### [Document section]
As long as investigating Fireface 400 with Windows driver and comparing
the result to FFADO implementation, I can see these firmwares have
different register assignments. On the other hand, according to manuals
of each models, features relevant to packet streaming seem to be common,
because GUIs for these models have the same options. It's reasonable to
assume an abstraction layer of protocols to communicate to each models.
This commit adds the abstraction layer for the protocols. This layer
includes some functions to operate common features of models in this
series.
In IEC 61883-1/6, the sequence of packet can transfer timing information
to synchronize receivers to transmitters. Units of each node on IEEE 1394
bus can generate transmitter's timing clock by handling value of SYT field
in CIP header with high-precision clock. For audio and music units on
IEEE 1394 bus, this recovered clock is designed to used for sampling clock
to capture/generate PCM frames on DSP/ADC/DAC. (Actually, in this world,
there's no units to implement this specification as is, as long as I
know).
Fireface series doesn't use this mechanism. Besides, It doesn't use
isochronous packet with CIP header. It uses internal crystal unit as its
initial sampling clock. When detecting input signals which can be
available for sampling clock (e.g. ADAT input), drivers can configure
units to use the signals as source of sampling clock. When something goes
wrong, e.g. frequency mismatching between the signal and configured value,
units fallback to the other detected signals alternatively. When detecting
no alternatives, internal crystal unit is used as source of sampling
clock. On manual of Fireface 400, this mechanism is described as
'Autosync'.

### [Task requirements]
**A.** In the Fireface commit message, what name does the Fireface 400 manual give to the sampling clock fallback mechanism?
**B.** Recast the paragraph of the Fireface commit message that begins "Fireface series doesn't use this mechanism" as a short bulleted list that keeps its main facts.
**C.** Pick up the Fireface commit message after its last sentence and extend it with further text.
The material that comes next is from a different source.

### [Data supplied]
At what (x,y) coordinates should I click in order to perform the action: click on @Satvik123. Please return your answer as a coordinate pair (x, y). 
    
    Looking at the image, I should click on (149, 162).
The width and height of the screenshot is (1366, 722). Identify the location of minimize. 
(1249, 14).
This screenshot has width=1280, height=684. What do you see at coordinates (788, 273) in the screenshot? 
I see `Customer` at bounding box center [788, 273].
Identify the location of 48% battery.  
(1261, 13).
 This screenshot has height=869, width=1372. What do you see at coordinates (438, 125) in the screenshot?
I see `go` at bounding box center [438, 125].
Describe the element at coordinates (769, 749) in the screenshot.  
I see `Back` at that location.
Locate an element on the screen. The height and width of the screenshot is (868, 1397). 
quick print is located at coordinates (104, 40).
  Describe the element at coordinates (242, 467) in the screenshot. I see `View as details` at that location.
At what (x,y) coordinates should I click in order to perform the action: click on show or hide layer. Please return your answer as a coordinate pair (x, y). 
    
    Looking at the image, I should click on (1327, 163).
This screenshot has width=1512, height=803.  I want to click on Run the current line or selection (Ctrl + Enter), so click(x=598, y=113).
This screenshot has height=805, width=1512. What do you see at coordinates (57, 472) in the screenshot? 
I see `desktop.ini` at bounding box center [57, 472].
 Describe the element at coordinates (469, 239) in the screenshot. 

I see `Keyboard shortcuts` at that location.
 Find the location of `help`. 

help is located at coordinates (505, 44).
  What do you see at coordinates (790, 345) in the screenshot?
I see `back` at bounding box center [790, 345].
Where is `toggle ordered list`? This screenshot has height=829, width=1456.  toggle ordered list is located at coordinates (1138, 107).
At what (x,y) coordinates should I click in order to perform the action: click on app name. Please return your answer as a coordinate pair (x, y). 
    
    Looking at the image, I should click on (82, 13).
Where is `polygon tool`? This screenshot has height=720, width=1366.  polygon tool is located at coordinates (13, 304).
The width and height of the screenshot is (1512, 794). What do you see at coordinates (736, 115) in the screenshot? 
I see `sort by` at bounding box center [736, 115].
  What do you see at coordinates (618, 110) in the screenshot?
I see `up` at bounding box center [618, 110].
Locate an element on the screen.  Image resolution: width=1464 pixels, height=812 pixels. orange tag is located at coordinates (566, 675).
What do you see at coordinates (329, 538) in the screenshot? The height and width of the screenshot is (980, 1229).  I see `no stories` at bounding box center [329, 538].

### [The responses]
**A.** 'Autosync'

**B.**
- Fireface series does not use the IEC 61883-1/6 timing mechanism, nor isochronous packets with a CIP header.
- Its initial sampling clock is an internal crystal unit.
- When input signals usable as a sampling clock (e.g. ADAT input) are detected, drivers can configure the units to use them as the clock source.
- If something goes wrong, such as a frequency mismatch between the signal and the configured value, units fall back to other detected signals.
- If no alternatives are detected, the internal crystal unit is used as the clock source.
- The Fireface 400 manual calls this mechanism 'Autosync'.

**C.**
On the units, packet streaming is controlled by write transactions to
certain registers. Format of the packet, e.g. the number of data channels
in a data block, is also configured by the same manner. For this purpose,
.begin_session and .finish_session is added.
The remarkable point of this protocol is to allow drivers to configure
arbitrary sampling transmission frequency; e.g. 12.345 Hz. As long as I
know, there's no actual DAC/ADC chips which support this kind of
capability. I think a pair of packet streaming layer and data block
processing layer is isolated from sampling data processing layer in a
point of governed clock. In short, between these parts, resampling layer
exists. Actually, for Fireface 400, write transactions to
0x'0000'8010'051c has an effect to change sampling clock frequency with
base frequencies (32.0/44.1/48.0 kHz) and its multipliers (x2/x4),
regardless of sampling transmission frequency.
For this reason, the abstraction layer doesn't handle parameters for
sampling clock. Instead, each implementation of .begin_session is
expected to configure sampling transmission frequency.
For packet streaming layer, it's enough to get current selection of
source signals for the sampling clock and its frequency. In the
abstraction layer, when internal crystal is selected, drivers can sets
arbitrary sampling frequency, else they should follow configured
frequency. For this purpose, .get_clock is added.
Drivers are allows to bank up data fetching from a pair of packet
streaming/data block processing layer and sampling data processing layer.
This feature seems to suppress noises at starting/stopping packet
streaming. For this purpose, .switch_fetching_mode is added.
As I described in the above, units have remarkable mechanism to manage
sampling clock and process sampling data. For debugging purpose,
.dump_sync_status and .dump_clock_config are added. I don't have a need
to common interface to represent the status and configuration,
developers can add actual implementation of the abstraction layer as they
like.
Unlike PCM frames, MIDI messages are transferred by asynchronous
communication over IEEE 1394 bus, thus target addresses are important for
this feature. The .midi_high_addr_reg, .midi_rx_port_0_reg and
.midi_rx_port_1_reg are for this purpose. I'll describe them in following
commit.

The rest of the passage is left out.